A DASH drone at Pima
But by the mid-50s, sonar ranges were getting close to 10,000 yards, way too far for those kind of depth-charge launchers to be effective. The submarine was moving, maybe unpredictably, and even if it was stationary, the sonar beams were wide and didn't give a precise enough location at range. Obviously, the homing torpedo was going to be at least part of the solution. First developed during WWII, it could handle quite a bit of uncertainty in the submarine's position by listening for the submarine and then homing in to blow it up. Initially, navies expected that the main long-range weapon would be heavyweight homing torpedoes, launched from the ship and wire-guided out to the point where their seekers could pick up the submarine. But it didn't work out that way. The big problem was simply that torpedoes were too slow for this to work well. A 40-kt torpedo, extremely fast for the time, would still take 7.5 minutes to reach a submarine 10,000 yards away, and the submarine could move significantly during that run. The obvious alternative was to deploy a smaller torpedo, probably one originally designed to be dropped by aircraft, through the air right on top of the submarine.

A RAT launcher on De Haven
And the obvious way to get it there was via some sort of rocket or something, which also raised the possibility of carrying a nuclear depth charge. The US did indeed go down this route, first with RAT (Rocket-Assisted Torpedo) and then with ASROC, but there were some problems. Both used unguided rockets, which meant that the torpedo might not land close enough to the submarine, and the ASROC installation itself was fairly big and expensive. That in turn raised questions about the ability to refit it to many of the older destroyers that were going to be the backbone of the ASW force well into the 70s. The solution they found to this problem would be in many ways years ahead of its time, but also an odd cul-de-sac in the development of military technology: the Drone Anti-Submarine Helicopter, better known as DASH.

A Gyrodyne Rotocycle
DASH, more formally the QH-50, was based on the Gyrodyne Rotorcyle, about the smallest thing that can actually be called a helicopter instead of just an elaborate way to kill yourself. In particular, the coaxial rotors gave it a small footprint, making it easy to land on the sort of flight deck that could easily be fitted to the Sumner and Gearing class destroyers, while getting rid of the pilot would give it the payload to carry a torpedo or two, or maybe a nuclear depth bomb. It wasn't the most sophisticated helicopter in the world, or the safest, but that was considered acceptable. As an alternative to ASROC, it could deliver its weapon more accurately, and if the mean time between crashes was even a couple dozen hours, then in wartime, it would also be cheaper per weapon delivered.
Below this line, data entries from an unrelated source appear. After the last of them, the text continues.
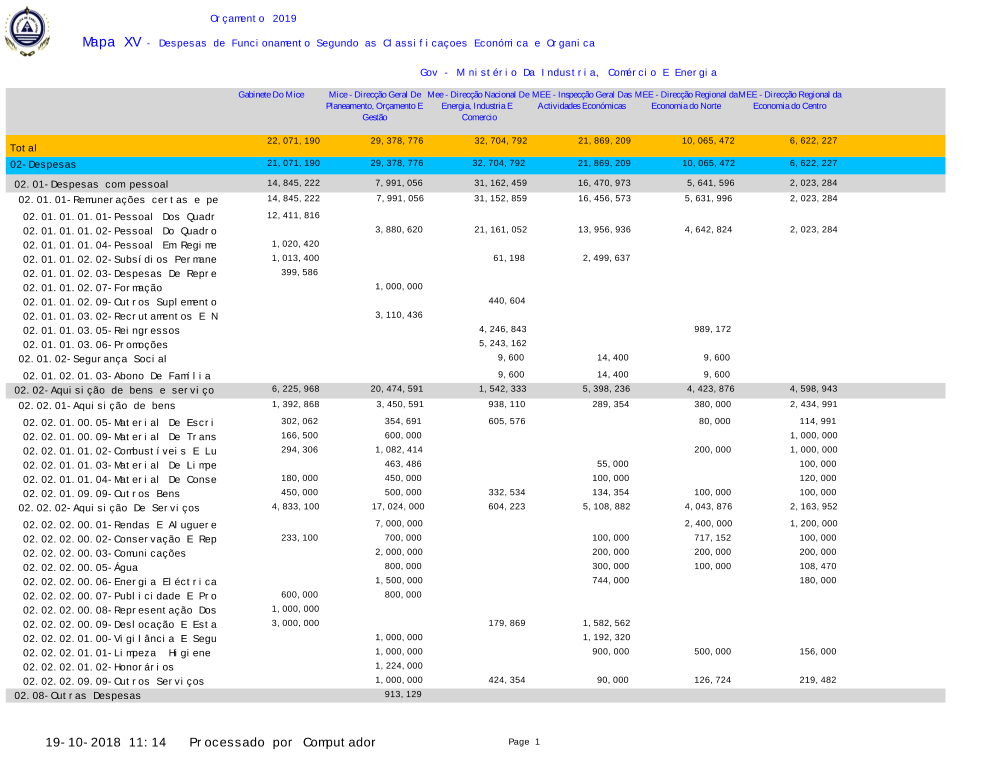Click the Mapa XV title text

pyautogui.click(x=111, y=43)
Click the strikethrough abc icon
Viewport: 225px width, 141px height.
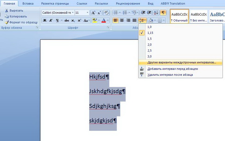pos(67,20)
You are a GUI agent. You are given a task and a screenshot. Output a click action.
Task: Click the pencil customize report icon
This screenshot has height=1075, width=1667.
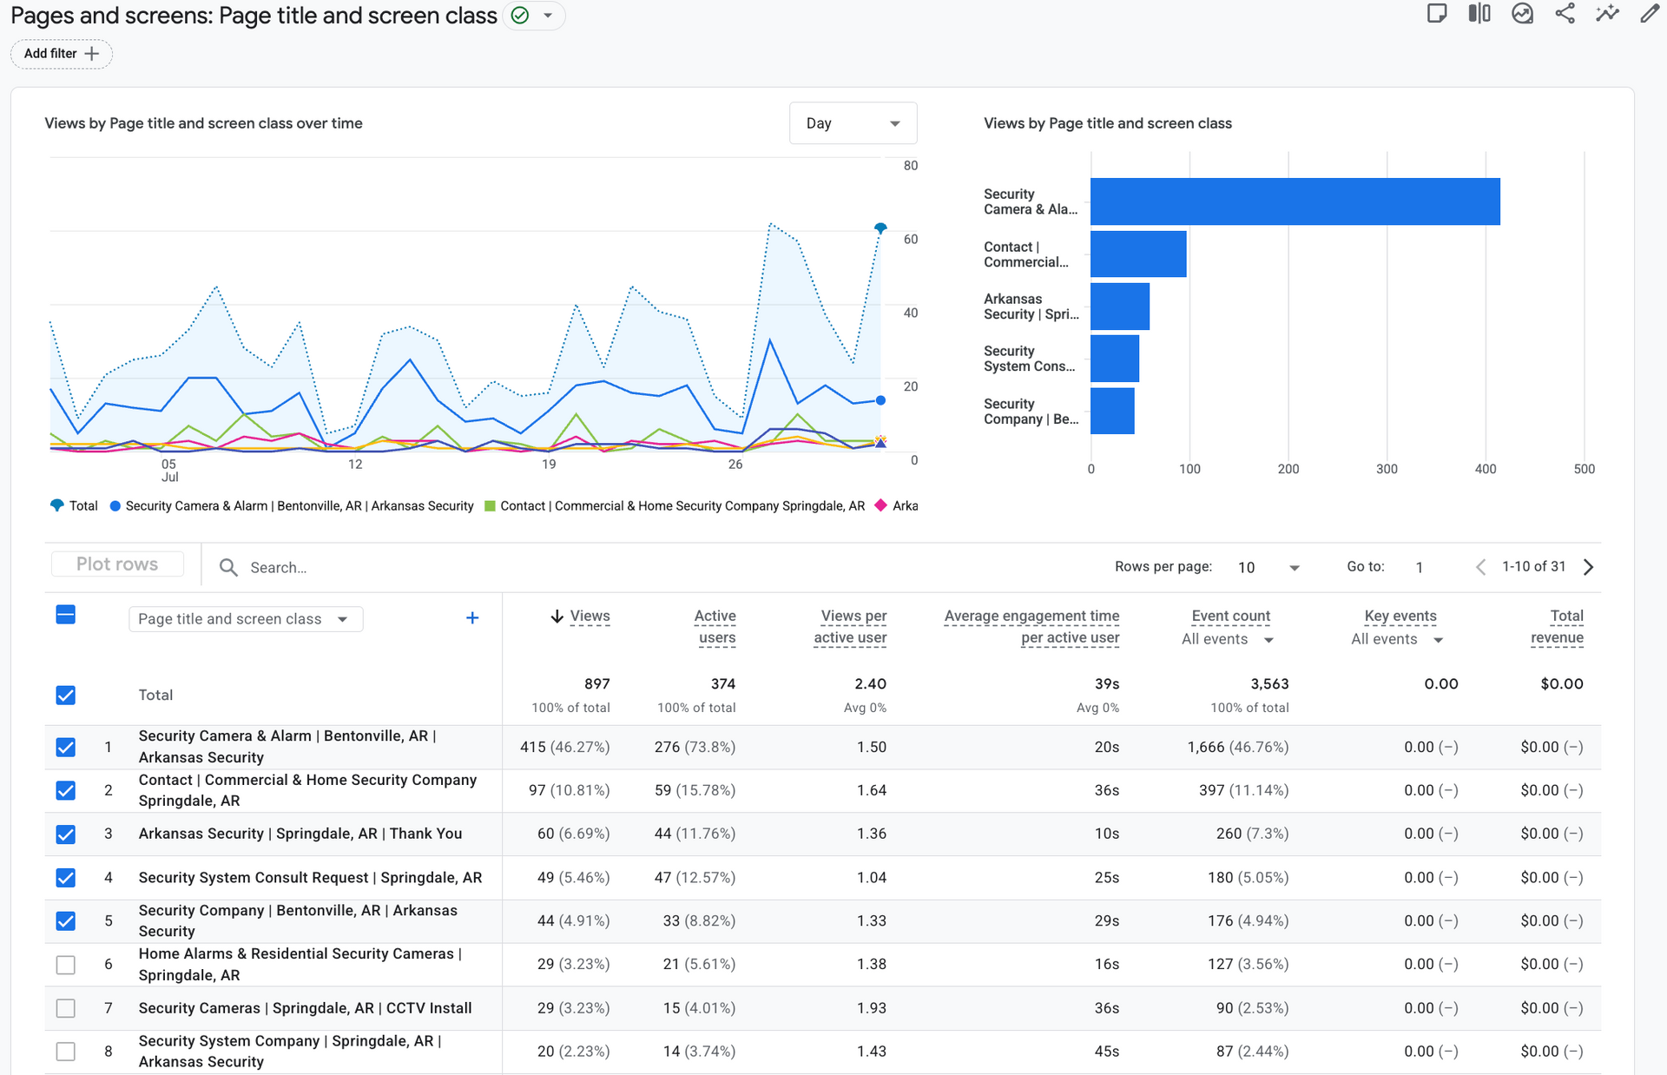coord(1650,13)
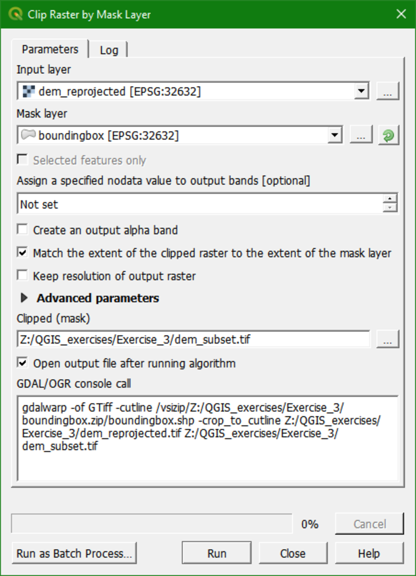Viewport: 416px width, 576px height.
Task: Enable Create an output alpha band
Action: [x=22, y=230]
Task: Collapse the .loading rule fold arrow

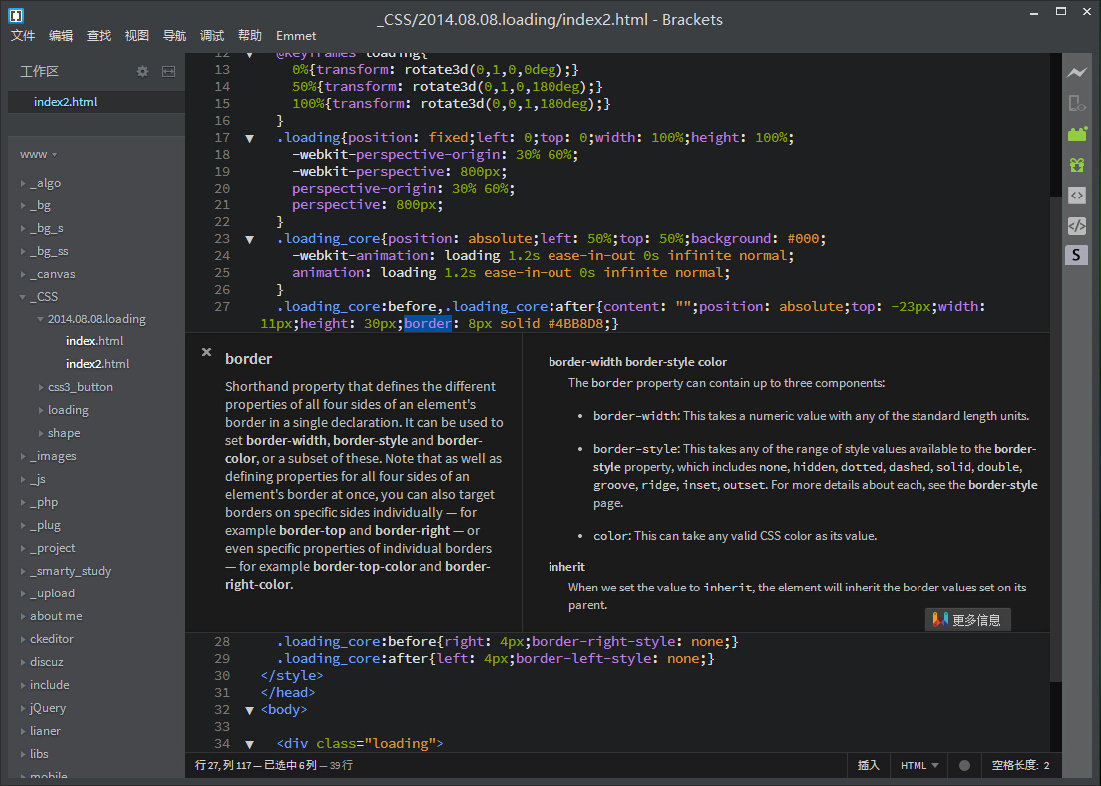Action: (x=249, y=138)

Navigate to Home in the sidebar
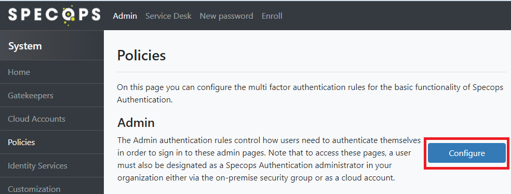point(52,72)
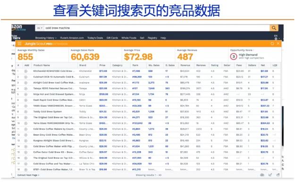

A DSN-1 landing on Hazelwood with a pilot aboard for safety
The initial contract was placed with Gyrodone in April 1958, and required that the drone be capable of being placed within 200 yards of a target at 10,000 yards, which would hopefully be close enough for the Mk 43 torpedo it carried to be able to pick it up. The first version, designated DSN-1,1 entered tests in 1960, but could barely lift a single Mk 43. To increase lifting capacity, the piston engine used on the DSN-1 was replaced by a Boeing T50 turboshaft engine. This also allowed the volatile and dangerous avgas to be ditched in favor of jet fuel, which was much more difficult to ignite. The initial operational version, the QH-50C, joined the fleet in 1963, the world's first armed unmanned aerial vehicle.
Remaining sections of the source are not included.